## What you need to do
In full and without alteration, write out the data below.

Stored data:
--------------------------------

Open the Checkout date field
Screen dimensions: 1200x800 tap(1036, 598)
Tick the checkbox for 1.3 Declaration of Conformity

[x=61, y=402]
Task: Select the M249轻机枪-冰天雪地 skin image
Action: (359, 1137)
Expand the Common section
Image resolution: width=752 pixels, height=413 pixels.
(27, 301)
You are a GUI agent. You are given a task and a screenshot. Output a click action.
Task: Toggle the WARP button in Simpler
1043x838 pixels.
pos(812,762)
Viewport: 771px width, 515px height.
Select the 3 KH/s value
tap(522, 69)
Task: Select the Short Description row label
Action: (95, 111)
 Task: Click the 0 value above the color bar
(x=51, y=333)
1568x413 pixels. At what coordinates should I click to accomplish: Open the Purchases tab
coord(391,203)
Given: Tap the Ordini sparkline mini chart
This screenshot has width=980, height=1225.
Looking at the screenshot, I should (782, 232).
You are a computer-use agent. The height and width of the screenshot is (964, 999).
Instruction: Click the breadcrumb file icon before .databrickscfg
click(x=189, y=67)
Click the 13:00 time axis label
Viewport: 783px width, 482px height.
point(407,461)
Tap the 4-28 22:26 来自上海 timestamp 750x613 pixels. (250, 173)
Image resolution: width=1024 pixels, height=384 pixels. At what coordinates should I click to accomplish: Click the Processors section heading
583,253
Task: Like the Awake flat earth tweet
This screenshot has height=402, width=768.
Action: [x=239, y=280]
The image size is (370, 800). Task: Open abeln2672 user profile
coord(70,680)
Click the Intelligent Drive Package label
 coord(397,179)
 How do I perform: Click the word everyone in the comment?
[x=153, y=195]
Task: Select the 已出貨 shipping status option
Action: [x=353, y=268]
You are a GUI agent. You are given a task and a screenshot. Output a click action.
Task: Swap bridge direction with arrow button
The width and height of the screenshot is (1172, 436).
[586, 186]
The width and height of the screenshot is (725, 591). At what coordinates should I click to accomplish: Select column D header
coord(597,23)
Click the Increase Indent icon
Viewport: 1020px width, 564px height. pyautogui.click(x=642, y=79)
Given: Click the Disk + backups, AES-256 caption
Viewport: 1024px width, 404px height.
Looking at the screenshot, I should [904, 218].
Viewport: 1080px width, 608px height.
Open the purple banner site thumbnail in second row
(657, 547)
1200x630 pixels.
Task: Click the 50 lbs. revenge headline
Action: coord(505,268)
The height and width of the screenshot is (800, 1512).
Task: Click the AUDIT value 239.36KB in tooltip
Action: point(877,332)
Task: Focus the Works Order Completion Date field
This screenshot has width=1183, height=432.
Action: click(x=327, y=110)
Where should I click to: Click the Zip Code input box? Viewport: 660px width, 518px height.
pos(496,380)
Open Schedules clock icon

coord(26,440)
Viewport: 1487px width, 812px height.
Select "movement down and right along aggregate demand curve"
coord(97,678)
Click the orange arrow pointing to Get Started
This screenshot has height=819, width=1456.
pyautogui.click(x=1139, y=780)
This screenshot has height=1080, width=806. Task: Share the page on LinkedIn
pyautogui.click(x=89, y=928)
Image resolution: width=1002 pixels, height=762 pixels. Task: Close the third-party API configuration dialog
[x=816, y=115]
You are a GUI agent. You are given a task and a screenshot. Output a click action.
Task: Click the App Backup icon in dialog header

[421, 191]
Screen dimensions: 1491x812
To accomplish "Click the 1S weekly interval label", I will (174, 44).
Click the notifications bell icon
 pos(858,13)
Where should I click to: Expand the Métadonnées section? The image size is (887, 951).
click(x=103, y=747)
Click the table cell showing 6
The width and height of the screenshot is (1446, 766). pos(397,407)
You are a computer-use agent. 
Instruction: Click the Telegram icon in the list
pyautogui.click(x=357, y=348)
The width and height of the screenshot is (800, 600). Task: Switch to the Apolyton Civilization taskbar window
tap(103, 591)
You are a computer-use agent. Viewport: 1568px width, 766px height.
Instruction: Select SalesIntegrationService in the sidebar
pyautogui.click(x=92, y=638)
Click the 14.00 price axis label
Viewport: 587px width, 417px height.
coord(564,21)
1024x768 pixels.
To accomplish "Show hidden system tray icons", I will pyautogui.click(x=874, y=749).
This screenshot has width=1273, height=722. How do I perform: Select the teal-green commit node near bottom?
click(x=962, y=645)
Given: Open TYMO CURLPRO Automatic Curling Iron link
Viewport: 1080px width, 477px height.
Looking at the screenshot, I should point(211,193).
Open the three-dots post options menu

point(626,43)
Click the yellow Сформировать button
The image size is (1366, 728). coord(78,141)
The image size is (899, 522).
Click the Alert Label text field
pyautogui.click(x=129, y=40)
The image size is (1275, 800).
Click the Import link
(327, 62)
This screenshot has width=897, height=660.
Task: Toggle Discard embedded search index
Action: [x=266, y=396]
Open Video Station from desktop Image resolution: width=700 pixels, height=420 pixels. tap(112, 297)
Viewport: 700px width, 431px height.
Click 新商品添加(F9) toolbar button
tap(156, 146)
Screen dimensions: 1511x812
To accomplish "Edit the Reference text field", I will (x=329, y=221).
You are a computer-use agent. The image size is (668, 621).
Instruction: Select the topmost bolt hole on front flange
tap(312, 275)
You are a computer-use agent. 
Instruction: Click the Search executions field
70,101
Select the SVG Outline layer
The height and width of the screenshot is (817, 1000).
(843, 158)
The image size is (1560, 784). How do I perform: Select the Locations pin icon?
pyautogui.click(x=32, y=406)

--------------------------------

## Answer box
Open the Checkout date field
Screen dimensions: 1200x800 tap(1036, 598)
Tick the checkbox for 1.3 Declaration of Conformity

[x=61, y=402]
Task: Select the M249轻机枪-冰天雪地 skin image
Action: (359, 1137)
Expand the Common section
Image resolution: width=752 pixels, height=413 pixels.
(27, 301)
You are a GUI agent. You are given a task and a screenshot. Output a click action.
Task: Toggle the WARP button in Simpler
1043x838 pixels.
pos(812,762)
Viewport: 771px width, 515px height.
Select the 3 KH/s value
tap(522, 69)
Task: Select the Short Description row label
Action: (95, 111)
 Task: Click the 0 value above the color bar
(x=51, y=333)
1568x413 pixels. At what coordinates should I click to accomplish: Open the Purchases tab
coord(391,203)
Given: Tap the Ordini sparkline mini chart
This screenshot has width=980, height=1225.
Looking at the screenshot, I should (782, 232).
You are a computer-use agent. The height and width of the screenshot is (964, 999).
Instruction: Click the breadcrumb file icon before .databrickscfg
click(x=189, y=67)
Click the 13:00 time axis label
Viewport: 783px width, 482px height.
point(407,461)
Tap the 4-28 22:26 来自上海 timestamp 750x613 pixels. (250, 173)
Image resolution: width=1024 pixels, height=384 pixels. At what coordinates should I click to accomplish: Click the Processors section heading
583,253
Task: Like the Awake flat earth tweet
This screenshot has height=402, width=768.
Action: [x=239, y=280]
The image size is (370, 800). Task: Open abeln2672 user profile
coord(70,680)
Click the Intelligent Drive Package label
 coord(397,179)
 How do I perform: Click the word everyone in the comment?
[x=153, y=195]
Task: Select the 已出貨 shipping status option
Action: [x=353, y=268]
You are a GUI agent. You are given a task and a screenshot. Output a click action.
Task: Swap bridge direction with arrow button
The width and height of the screenshot is (1172, 436).
[586, 186]
The width and height of the screenshot is (725, 591). At what coordinates should I click to accomplish: Select column D header
coord(597,23)
Click the Increase Indent icon
Viewport: 1020px width, 564px height. pyautogui.click(x=642, y=79)
Given: Click the Disk + backups, AES-256 caption
Viewport: 1024px width, 404px height.
Looking at the screenshot, I should [904, 218].
Viewport: 1080px width, 608px height.
Open the purple banner site thumbnail in second row
(657, 547)
1200x630 pixels.
Task: Click the 50 lbs. revenge headline
Action: coord(505,268)
The height and width of the screenshot is (800, 1512).
Task: Click the AUDIT value 239.36KB in tooltip
Action: point(877,332)
Task: Focus the Works Order Completion Date field
This screenshot has width=1183, height=432.
Action: click(x=327, y=110)
Where should I click to: Click the Zip Code input box? Viewport: 660px width, 518px height.
pos(496,380)
Open Schedules clock icon

coord(26,440)
Viewport: 1487px width, 812px height.
Select "movement down and right along aggregate demand curve"
coord(97,678)
Click the orange arrow pointing to Get Started
This screenshot has height=819, width=1456.
pyautogui.click(x=1139, y=780)
This screenshot has height=1080, width=806. Task: Share the page on LinkedIn
pyautogui.click(x=89, y=928)
Image resolution: width=1002 pixels, height=762 pixels. Task: Close the third-party API configuration dialog
[x=816, y=115]
You are a GUI agent. You are given a task and a screenshot. Output a click action.
Task: Click the App Backup icon in dialog header

[421, 191]
Screen dimensions: 1491x812
To accomplish "Click the 1S weekly interval label", I will (174, 44).
Click the notifications bell icon
 pos(858,13)
Where should I click to: Expand the Métadonnées section? The image size is (887, 951).
click(x=103, y=747)
Click the table cell showing 6
The width and height of the screenshot is (1446, 766). pos(397,407)
You are a computer-use agent. 
Instruction: Click the Telegram icon in the list
pyautogui.click(x=357, y=348)
The width and height of the screenshot is (800, 600). Task: Switch to the Apolyton Civilization taskbar window
tap(103, 591)
You are a computer-use agent. Viewport: 1568px width, 766px height.
Instruction: Select SalesIntegrationService in the sidebar
pyautogui.click(x=92, y=638)
Click the 14.00 price axis label
Viewport: 587px width, 417px height.
coord(564,21)
1024x768 pixels.
To accomplish "Show hidden system tray icons", I will pyautogui.click(x=874, y=749).
This screenshot has width=1273, height=722. How do I perform: Select the teal-green commit node near bottom?
click(x=962, y=645)
Given: Open TYMO CURLPRO Automatic Curling Iron link
Viewport: 1080px width, 477px height.
Looking at the screenshot, I should point(211,193).
Open the three-dots post options menu

point(626,43)
Click the yellow Сформировать button
The image size is (1366, 728). coord(78,141)
The image size is (899, 522).
Click the Alert Label text field
pyautogui.click(x=129, y=40)
The image size is (1275, 800).
Click the Import link
(327, 62)
This screenshot has width=897, height=660.
Task: Toggle Discard embedded search index
Action: [x=266, y=396]
Open Video Station from desktop Image resolution: width=700 pixels, height=420 pixels. tap(112, 297)
Viewport: 700px width, 431px height.
Click 新商品添加(F9) toolbar button
tap(156, 146)
Screen dimensions: 1511x812
To accomplish "Edit the Reference text field", I will (x=329, y=221).
You are a computer-use agent. The image size is (668, 621).
Instruction: Select the topmost bolt hole on front flange
tap(312, 275)
You are a computer-use agent. 
Instruction: Click the Search executions field
70,101
Select the SVG Outline layer
The height and width of the screenshot is (817, 1000).
(843, 158)
The image size is (1560, 784). How do I perform: Select the Locations pin icon?
pyautogui.click(x=32, y=406)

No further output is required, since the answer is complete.